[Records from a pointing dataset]
* START *

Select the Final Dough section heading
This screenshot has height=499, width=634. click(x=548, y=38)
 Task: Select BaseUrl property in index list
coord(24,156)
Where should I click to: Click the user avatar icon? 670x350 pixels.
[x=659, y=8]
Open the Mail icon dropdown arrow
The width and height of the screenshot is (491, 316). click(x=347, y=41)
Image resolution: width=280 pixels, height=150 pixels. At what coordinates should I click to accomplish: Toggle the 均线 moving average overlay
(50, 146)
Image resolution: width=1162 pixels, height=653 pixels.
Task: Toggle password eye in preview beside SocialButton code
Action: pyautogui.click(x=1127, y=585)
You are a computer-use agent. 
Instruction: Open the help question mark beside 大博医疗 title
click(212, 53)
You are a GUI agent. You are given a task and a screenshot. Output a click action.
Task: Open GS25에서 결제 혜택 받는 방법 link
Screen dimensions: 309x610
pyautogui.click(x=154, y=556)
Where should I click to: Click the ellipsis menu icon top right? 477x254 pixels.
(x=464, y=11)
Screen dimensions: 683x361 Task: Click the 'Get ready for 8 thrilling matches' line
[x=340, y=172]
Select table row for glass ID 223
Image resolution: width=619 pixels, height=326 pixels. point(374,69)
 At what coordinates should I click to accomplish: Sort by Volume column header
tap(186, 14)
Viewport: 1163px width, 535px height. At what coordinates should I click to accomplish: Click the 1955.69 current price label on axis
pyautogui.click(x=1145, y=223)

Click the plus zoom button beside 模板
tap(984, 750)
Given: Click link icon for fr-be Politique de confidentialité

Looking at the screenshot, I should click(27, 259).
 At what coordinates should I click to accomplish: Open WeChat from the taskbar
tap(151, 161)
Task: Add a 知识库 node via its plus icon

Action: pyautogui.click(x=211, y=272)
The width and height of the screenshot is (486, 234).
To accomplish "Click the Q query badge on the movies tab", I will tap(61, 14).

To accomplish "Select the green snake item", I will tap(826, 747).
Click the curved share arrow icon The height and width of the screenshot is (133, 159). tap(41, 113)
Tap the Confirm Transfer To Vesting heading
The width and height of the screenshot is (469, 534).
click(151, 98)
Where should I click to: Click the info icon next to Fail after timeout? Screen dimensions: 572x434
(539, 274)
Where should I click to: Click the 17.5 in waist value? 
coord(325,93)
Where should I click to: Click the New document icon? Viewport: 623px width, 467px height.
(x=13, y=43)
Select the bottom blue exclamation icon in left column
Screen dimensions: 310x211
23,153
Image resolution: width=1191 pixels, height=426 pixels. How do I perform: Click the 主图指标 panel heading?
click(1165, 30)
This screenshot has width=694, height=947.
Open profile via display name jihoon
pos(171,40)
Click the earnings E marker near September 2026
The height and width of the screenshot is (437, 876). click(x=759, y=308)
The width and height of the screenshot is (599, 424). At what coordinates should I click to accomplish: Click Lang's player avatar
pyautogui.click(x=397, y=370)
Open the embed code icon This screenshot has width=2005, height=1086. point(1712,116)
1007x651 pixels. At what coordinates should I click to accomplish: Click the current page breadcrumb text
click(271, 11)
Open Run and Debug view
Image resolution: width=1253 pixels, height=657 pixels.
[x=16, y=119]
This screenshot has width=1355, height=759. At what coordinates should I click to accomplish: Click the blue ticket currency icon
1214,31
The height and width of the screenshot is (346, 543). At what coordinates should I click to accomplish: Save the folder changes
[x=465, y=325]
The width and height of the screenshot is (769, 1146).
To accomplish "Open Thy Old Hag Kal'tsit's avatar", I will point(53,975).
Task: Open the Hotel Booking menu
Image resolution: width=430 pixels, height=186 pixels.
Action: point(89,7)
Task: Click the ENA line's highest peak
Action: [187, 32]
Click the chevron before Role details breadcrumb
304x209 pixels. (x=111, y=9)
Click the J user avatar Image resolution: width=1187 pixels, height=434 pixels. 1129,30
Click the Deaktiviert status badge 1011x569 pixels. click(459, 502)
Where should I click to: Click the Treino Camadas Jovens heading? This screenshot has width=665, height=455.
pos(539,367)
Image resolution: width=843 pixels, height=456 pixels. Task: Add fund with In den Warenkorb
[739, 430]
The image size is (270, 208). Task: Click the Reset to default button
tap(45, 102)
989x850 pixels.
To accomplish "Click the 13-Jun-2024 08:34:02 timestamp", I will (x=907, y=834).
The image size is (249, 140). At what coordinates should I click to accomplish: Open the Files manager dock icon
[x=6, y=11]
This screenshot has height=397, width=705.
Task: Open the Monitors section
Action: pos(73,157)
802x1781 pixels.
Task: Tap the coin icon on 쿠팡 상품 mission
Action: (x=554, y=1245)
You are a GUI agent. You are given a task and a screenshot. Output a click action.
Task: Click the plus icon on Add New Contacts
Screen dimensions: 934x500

* END *

**What is required:**
Copy out the lines above verbatim, from the line with "1007x651 pixels. At" up to and including the line with "I will point(53,975).".

**Response to the task:**
1007x651 pixels. At what coordinates should I click to accomplish: Click the current page breadcrumb text
click(271, 11)
Open Run and Debug view
Image resolution: width=1253 pixels, height=657 pixels.
[x=16, y=119]
This screenshot has width=1355, height=759. At what coordinates should I click to accomplish: Click the blue ticket currency icon
1214,31
The height and width of the screenshot is (346, 543). At what coordinates should I click to accomplish: Save the folder changes
[x=465, y=325]
The width and height of the screenshot is (769, 1146).
To accomplish "Open Thy Old Hag Kal'tsit's avatar", I will point(53,975).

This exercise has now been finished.